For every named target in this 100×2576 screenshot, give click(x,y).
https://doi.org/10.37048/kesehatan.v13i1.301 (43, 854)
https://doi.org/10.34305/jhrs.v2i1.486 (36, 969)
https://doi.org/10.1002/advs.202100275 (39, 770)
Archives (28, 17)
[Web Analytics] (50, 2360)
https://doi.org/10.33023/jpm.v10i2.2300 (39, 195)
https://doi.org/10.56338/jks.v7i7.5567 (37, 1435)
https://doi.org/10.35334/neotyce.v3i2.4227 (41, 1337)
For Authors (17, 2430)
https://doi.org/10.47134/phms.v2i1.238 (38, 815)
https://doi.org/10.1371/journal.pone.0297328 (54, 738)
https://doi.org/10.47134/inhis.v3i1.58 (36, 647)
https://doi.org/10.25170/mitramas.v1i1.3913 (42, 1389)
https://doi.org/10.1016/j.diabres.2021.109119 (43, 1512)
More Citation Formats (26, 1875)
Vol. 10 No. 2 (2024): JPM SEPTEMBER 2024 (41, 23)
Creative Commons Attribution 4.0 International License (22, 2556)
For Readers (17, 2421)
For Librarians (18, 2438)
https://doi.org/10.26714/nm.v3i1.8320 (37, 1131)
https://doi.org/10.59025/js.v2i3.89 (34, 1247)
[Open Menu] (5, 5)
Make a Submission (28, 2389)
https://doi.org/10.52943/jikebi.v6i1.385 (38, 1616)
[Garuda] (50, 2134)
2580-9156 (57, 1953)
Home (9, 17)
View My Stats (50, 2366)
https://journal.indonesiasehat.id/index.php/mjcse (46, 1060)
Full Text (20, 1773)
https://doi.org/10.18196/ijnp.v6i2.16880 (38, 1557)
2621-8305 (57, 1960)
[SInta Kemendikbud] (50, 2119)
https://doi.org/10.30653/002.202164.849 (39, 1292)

--- Aim of the task ---
Only the lines from the line with "https://doi.org/10.1016/j.diabres.2021.109119 (43, 1512)" to the final line of the entries are to be returned, each exactly as written, both ends included.

--- Written response ---
https://doi.org/10.1016/j.diabres.2021.109119 (43, 1512)
More Citation Formats (26, 1875)
Vol. 10 No. 2 (2024): JPM SEPTEMBER 2024 (41, 23)
Creative Commons Attribution 4.0 International License (22, 2556)
For Readers (17, 2421)
For Librarians (18, 2438)
https://doi.org/10.26714/nm.v3i1.8320 (37, 1131)
https://doi.org/10.59025/js.v2i3.89 (34, 1247)
[Open Menu] (5, 5)
Make a Submission (28, 2389)
https://doi.org/10.52943/jikebi.v6i1.385 (38, 1616)
[Garuda] (50, 2134)
2580-9156 (57, 1953)
Home (9, 17)
View My Stats (50, 2366)
https://journal.indonesiasehat.id/index.php/mjcse (46, 1060)
Full Text (20, 1773)
https://doi.org/10.18196/ijnp.v6i2.16880 (38, 1557)
2621-8305 (57, 1960)
[SInta Kemendikbud] (50, 2119)
https://doi.org/10.30653/002.202164.849 (39, 1292)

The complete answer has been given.